Sith Stalker studies how security products that hook ntdll.dll user-mode functions can be bypassed using direct and indirect syscall techniques. Understanding this bypass class is essential for EDR developers — if defenders do not understand the bypass, they cannot design detection for it.
The project implements a syscall stub engine that resolves Windows native API numbers at runtime and calls the kernel directly, bypassing ntdll.dll hooks entirely.
EDR products inject a DLL into every process and overwrite the first few bytes of NtCreateFile, NtOpenProcess, and similar functions in ntdll.dll with a jump to their inspection code. Every call goes through the EDR before reaching the kernel.
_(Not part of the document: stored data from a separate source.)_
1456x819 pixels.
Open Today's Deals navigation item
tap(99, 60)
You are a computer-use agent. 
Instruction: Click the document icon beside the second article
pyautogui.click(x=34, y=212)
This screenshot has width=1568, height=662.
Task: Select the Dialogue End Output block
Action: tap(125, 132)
The Windows syscall number for each native API is stable within a Windows version. Sith Stalker resolves syscall numbers by scanning a clean copy of ntdll.dll (not the hooked in-memory version), builds an XOR-encrypted hash table of function names to syscall IDs, and generates MASM stubs that call the kernel directly via syscall instruction — never touching the hooked entry points.
| Component | Function |
|---|---|
gate_v2.c | Runtime syscall number resolution, hash table population |
gate_stub_v2.asm | MASM stubs — set RAX to syscall ID, execute syscall instruction |
| XOR hash table | Encrypted at rest, decrypted per-call — avoids static signature |
Indirect syscalls bypass user-mode hooks but the kernel still receives the call. Modern EDRs moving to kernel callbacks can detect syscalls whose callstack does not originate from the expected ntdll.dll return address — a strong behavioural indicator of syscall-based bypass.